**Work required**. Beginning with the line that holds "Home (32, 2170)", retype the rest of the listing exactly, last line included.

**Records provided**.
--

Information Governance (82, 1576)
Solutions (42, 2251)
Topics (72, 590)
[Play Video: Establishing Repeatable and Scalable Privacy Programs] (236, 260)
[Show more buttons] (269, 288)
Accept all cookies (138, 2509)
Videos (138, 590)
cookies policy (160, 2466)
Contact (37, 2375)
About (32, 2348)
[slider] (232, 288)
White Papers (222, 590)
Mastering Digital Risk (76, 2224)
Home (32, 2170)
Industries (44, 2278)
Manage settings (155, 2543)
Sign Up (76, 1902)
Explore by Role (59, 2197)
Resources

--

**Solution to this task**.
Home (32, 2170)
Industries (44, 2278)
Manage settings (155, 2543)
Sign Up (76, 1902)
Explore by Role (59, 2197)
Resources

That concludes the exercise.